(Credits: Far Out / surrealuv)
Mon 1 September 2025 16:30, UK
They say imitation is the sincerest form of flattery, but when has it ever felt that way? Typically in the music world, imitation is more likely to land two artists in a vicious feud, or a back and forth of lawsuits. But the mature man learns to let it go, like Robert Plant did.
When Robert Plant was plucked out of a crowd to join Led Zeppelin, realistically, he didn’t have much going for him. Born in the Midlands, away from the bustling crowd of London, he was an outsider to the scene Jimmy Page was in. Removed from it all, Plant loved music but it seemed less realistic.

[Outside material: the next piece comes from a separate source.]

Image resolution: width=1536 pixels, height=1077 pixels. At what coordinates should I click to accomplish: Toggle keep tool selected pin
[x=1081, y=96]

So while he was still pursuing that passion, he was also making sure he had a plan B by training to be the finest accountant Staffordshire had ever seen.
But the second Page heard Plant’s voice, plan B was dead and gone – there was only one way forward from then on. “When I auditioned him and heard him sing, I immediately thought there must be something wrong with him personality-wise or that he had to be impossible to work with, because I just could not understand why, after he told me he’d been singing for a few years already, he hadn’t become a big name yet,” Page recalled of that first moment.
As he heard Plant sing Jefferson Airplane’s ‘Somebody to Love’, the guitarist was in awe. He was baffled by Plant’s talent, but mostly baffled by how no one else had snapped it up yet. So he sure as hell wasn’t letting it go. He brought him into the band there and then.
His voice was, and still is, a singular and utterly unique one. It’s a voice so powerful that it changed rock and roll, starting the process of making things heavier. But like every innovator, it meant that quickly, a lot of people wanted to do what Plant does, and a lot of people started to sound somewhat like him.
David Coverdale was one of them. It felt like a weird moment when Deep Purple picked up the phone to hire Coverdale in 1973. For outsiders looking in, it seemed as though the band had grabbed the nearest driver and set out in a bid to catch up to Led Zeppelin in their own lane. Comparison became constant chatter in rock circles, and when Page and Coverdale collaborated in the 1990s, the noise grew to an unmistakable din.
It would have been easy for a rivalry to break out, or for Plant to hate Coverdale was threatening to step on his toes. But actually, he was too mature for that.
“I think David and I go back a long, long way in separate camps. Maybe we just listened to the same thing so many times that we just started interpreting it the same way,” he said, dancing around the topic of their similarities with some niceties about their mutual influences.
But in the end, Plant couldn’t begrudge talent. “I think he’s alright,” he said, adding, “He’s alright, a good bloke, good singer.”